Im Turm des Gebäudes sollen in den Etagen 7 bis 17 zwischen 80 und 120 Eigentumswohnungen entstehen. Alle Wohnungen werden über bodentiefe Fensterflächen, eine Loggia oder einen Balkon verfügen. Mit den neuen Zwei- bis Vierzimmerwohnungen wird das Angebot an innerstädtischem Wohnraum attraktiv erweitert. Die sich in den Stockwerken 18 bis 24 befindlichen Wohnungen bleiben unverändert bestehen. Bestandteil der Umbaupläne ist zudem eine neue Verkleidung des gesamten Gebäudekomplexes. Nach einem intensiven Planungsprozess haben die Vorhabenträger sich für eine champagnerfarbene Eloxalfassade entschieden.

Durch die neue elegant reflektierende Eloxal Oberfläche der Hülle, den vergrößerten Glasanteil, wie die akzentuierte Plastizität der Loggien und Balkone bereichert der weithin sichtbare Turm des Lister Tors die Stadtsilhouette Hannovers durch seine deutlich gesteigerte Prägnanz.

Die Arbeiten sollen beginnen, sobald der geltende Bebauungsplan entsprechend geändert ist. Nach dieser wichtigen Entscheidung wird das Verfahren zur Änderung auf dieser Grundlage weitergeführt.

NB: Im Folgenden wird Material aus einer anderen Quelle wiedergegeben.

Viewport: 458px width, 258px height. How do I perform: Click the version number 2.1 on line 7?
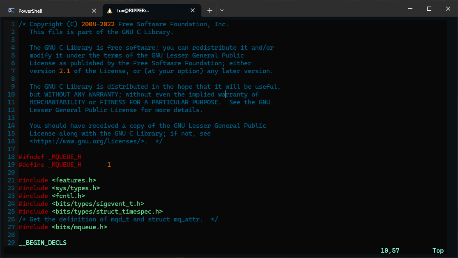pyautogui.click(x=64, y=71)
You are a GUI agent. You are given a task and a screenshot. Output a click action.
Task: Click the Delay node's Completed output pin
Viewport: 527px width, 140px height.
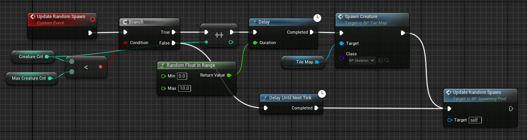click(312, 32)
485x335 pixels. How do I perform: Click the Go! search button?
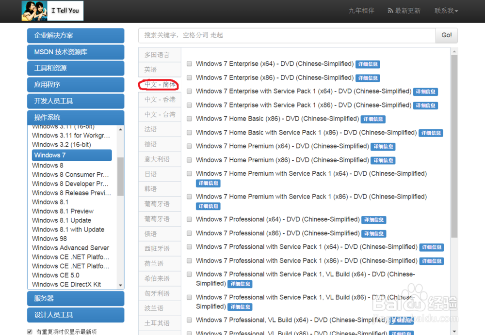pos(446,35)
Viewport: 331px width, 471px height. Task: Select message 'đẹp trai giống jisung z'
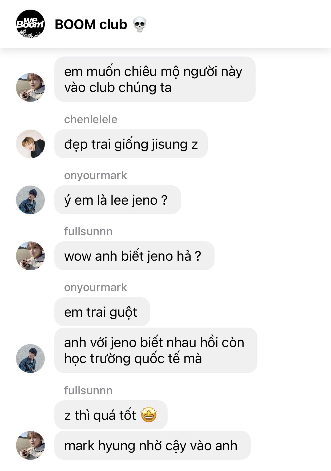point(131,144)
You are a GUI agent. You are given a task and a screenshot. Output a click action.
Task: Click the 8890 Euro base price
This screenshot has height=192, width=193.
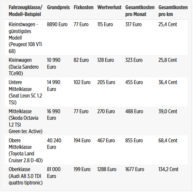[x=57, y=25]
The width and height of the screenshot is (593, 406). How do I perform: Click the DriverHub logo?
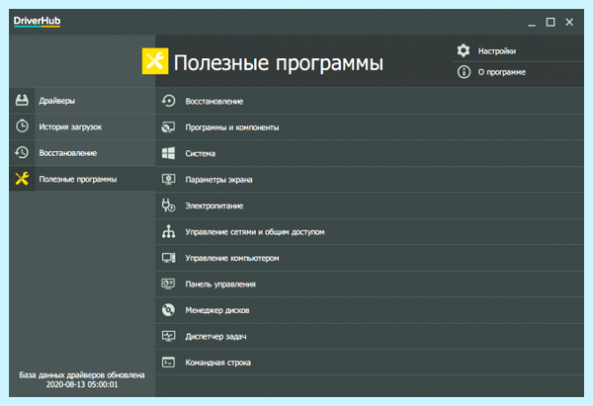point(38,21)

Das Lister Tor zwischen Innenstadt und Oststadt wurde 1975 erbaut. Die Nutzung des Gebäudekomplexes gestaltete sich von Beginn an schwierig, der Anteil an Leerstand war relativ hoch. In den letzten Jahren hat sich die Vermietungssituation allerdings verbessert. Die Geschäftsräume in den unteren sechs Etagen sind nahezu vollständig vermietet. Zu den Mietern der Geschäftsräume gehören Gastronomiebetriebe, eine Medienagentur sowie ein Fitnessstudio. Auch für die bereits bestehenden Wohnungen gibt es eine große Nachfrage. Mit den Umbauplänen der restlichen Geschosse soll eine dauerhafte sinnvolle Nutzung des innerstädtischen Baus gesichert werden.